• _What you have to do_: All lines in the material containing the word "Viewport" need to be copied.

• _Records provided_:
━━━━━━

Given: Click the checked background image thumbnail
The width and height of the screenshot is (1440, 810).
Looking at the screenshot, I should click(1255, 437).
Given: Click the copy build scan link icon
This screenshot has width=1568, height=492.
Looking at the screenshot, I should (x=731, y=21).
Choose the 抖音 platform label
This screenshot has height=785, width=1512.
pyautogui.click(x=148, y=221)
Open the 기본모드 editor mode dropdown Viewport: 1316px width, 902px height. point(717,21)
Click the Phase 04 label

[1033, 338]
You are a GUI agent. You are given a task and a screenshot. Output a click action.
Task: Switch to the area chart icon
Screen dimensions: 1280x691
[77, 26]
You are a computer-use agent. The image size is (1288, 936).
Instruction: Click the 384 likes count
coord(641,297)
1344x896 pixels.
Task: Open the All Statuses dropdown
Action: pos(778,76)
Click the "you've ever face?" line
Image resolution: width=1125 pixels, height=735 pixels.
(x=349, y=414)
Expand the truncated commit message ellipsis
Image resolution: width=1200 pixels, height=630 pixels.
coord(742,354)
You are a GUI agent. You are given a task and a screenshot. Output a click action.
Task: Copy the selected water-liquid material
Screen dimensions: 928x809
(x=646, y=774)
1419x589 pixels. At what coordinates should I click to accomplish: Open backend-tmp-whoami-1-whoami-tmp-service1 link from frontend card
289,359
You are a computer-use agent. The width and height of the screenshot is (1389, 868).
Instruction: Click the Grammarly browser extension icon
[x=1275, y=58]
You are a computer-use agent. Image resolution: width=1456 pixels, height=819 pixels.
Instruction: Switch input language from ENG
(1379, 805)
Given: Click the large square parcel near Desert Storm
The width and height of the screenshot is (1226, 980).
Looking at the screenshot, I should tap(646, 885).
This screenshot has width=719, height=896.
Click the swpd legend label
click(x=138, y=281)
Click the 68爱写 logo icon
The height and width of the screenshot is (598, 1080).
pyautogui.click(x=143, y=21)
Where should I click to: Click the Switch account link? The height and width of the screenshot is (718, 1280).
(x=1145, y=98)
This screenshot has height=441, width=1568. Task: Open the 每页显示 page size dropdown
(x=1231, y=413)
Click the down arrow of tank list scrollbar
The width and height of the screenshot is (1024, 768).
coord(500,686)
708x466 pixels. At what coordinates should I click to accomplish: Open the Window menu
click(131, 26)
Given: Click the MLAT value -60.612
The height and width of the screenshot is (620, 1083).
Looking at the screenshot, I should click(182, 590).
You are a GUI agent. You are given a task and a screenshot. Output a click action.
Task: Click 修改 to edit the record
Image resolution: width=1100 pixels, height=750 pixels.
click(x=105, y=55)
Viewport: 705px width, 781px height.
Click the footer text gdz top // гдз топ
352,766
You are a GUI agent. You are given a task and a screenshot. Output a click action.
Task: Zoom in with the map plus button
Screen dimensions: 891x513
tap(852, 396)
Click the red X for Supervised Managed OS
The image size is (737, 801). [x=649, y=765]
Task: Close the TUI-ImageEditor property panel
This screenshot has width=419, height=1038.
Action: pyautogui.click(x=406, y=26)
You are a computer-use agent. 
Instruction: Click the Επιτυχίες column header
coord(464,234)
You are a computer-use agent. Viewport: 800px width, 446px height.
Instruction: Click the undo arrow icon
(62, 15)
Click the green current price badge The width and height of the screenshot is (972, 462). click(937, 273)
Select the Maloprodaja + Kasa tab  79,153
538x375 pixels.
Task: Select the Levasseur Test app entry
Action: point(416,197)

━━━━━━

• _Exercise output_:
Open the 기본모드 editor mode dropdown Viewport: 1316px width, 902px height. point(717,21)
Viewport: 705px width, 781px height.
You are a computer-use agent. Viewport: 800px width, 446px height.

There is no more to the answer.